Question

1.     The distribution of systolic blood pressure among college students has a mean of 114.6 and a standard deviation of 14.1. Assuming the systolic blood pressure among college students is normally distributed. 

What is the probability that someone selected at random:

a)        Has a blood pressure greater than 120?

b)        Has a blood pressure less than 110?

c)        Has a blood pressure between 105 and 125?

d)        Has a blood pressure outside of the interval between 100 and 130?

e)        95% of the students have their blood pressures above what value?

f)         Between what two symmetrically distributed blood pressures around the mean do 90% of the systolic blood pressures occur?

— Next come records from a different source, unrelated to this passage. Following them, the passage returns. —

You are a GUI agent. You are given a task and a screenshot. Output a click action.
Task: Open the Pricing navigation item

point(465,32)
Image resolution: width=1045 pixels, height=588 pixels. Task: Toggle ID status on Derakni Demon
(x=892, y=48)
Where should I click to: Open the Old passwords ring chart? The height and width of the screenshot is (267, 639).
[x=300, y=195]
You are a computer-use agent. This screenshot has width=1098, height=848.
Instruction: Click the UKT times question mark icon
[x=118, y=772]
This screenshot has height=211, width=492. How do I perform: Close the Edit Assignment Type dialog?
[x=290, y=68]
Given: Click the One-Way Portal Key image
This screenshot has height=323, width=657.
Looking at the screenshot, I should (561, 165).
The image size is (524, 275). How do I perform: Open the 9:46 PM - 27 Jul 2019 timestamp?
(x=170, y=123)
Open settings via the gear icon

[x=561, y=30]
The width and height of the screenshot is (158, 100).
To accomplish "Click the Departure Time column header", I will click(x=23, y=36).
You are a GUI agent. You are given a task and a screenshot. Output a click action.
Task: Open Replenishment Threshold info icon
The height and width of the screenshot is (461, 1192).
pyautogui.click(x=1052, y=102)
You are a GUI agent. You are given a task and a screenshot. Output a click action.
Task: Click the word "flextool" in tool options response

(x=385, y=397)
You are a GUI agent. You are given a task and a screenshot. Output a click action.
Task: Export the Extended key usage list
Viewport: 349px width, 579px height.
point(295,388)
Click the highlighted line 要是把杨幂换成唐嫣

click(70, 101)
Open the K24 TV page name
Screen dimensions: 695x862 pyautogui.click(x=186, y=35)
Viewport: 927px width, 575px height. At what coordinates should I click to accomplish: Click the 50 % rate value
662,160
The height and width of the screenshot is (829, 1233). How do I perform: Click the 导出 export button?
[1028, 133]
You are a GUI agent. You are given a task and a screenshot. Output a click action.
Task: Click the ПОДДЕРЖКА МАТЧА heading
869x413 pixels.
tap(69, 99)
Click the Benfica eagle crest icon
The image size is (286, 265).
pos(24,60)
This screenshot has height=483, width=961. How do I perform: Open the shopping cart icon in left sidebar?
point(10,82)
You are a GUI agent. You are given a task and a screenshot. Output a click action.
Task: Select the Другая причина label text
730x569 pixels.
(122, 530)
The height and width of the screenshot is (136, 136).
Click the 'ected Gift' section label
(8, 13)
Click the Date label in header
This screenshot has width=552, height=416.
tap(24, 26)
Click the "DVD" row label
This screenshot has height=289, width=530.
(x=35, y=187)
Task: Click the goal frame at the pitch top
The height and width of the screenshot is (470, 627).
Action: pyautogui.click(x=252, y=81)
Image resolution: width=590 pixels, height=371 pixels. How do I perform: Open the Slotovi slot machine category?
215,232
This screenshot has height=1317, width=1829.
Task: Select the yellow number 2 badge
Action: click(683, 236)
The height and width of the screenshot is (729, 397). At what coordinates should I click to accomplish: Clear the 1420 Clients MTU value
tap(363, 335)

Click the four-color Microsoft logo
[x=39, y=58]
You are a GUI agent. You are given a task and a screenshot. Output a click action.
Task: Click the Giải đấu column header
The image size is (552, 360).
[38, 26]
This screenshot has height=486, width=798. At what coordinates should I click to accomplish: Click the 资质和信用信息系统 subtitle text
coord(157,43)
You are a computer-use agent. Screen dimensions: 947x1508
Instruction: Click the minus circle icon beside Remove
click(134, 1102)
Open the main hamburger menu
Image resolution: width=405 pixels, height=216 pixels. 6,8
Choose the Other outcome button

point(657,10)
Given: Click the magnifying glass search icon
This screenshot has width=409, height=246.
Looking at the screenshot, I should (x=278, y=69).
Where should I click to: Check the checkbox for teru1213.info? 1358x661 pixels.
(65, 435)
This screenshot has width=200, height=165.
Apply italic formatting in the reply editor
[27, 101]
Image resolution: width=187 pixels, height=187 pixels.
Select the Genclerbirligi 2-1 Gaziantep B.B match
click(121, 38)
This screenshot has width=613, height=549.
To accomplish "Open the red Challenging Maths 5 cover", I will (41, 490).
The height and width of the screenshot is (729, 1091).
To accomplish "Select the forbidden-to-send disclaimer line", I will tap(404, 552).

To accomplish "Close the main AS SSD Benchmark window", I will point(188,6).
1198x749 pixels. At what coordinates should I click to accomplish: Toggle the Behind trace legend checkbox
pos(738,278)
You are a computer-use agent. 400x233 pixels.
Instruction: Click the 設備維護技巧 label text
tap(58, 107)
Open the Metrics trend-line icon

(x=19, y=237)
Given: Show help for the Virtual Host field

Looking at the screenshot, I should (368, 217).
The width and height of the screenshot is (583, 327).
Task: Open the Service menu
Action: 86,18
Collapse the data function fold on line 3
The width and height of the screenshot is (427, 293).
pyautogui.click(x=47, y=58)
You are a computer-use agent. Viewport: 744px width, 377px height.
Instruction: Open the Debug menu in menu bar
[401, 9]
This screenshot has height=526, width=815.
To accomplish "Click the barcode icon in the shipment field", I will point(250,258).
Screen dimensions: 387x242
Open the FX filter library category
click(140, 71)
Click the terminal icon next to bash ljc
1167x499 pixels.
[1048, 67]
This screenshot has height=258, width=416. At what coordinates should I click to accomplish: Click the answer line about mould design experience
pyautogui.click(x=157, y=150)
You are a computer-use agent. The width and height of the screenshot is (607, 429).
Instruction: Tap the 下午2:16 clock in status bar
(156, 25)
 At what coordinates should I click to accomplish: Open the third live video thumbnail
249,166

g)        If a recording of blood pressure had only one reading of 100, what is the chance that it was a systolic blood pressure recording (for it might be the recording of a diastolic blood pressure as well)?

Answer 1

Let X denote the systolic pressure in college students, which is normally distributed, so

X\simN( 114.6, 14.12 )

(a) P[X>120] = P[(X-114.6)/14.1 > (120-114.6)/14.1 ] = P[Z > .38297] = 1-P[Z<.38297] = 1-.64803 = 0.35197

(b) P[X<110] = P[(X-114.6)/14.1<(110-114.6)/14.1] = P[Z< -0.3262) = P[Z>0.3262] = 1-P[Z<0.3262] = 1-0.62930 = 0.3707

(c) P[105<X<125] = P[(105-114.6)/14.1 < (X-114.6)/14.1 < (125-114.6)/14.1]

= P[-0.6809<Z<0.7375]

= P[Z<0.7375]- P[Z<-0.6809]

= P[Z<0.7375] - P[Z>0.6809]

= P[Z<0.7375] - {1-P[Z<0.6809]}

= P[Z<0.7375] - 1 + P[Z<0.6809]

= 0.77035 - 1 + 0.75175

= 0.5221

(d) 1 - P[100<X<130] = 1 - P[-1.035<Z<1.0921]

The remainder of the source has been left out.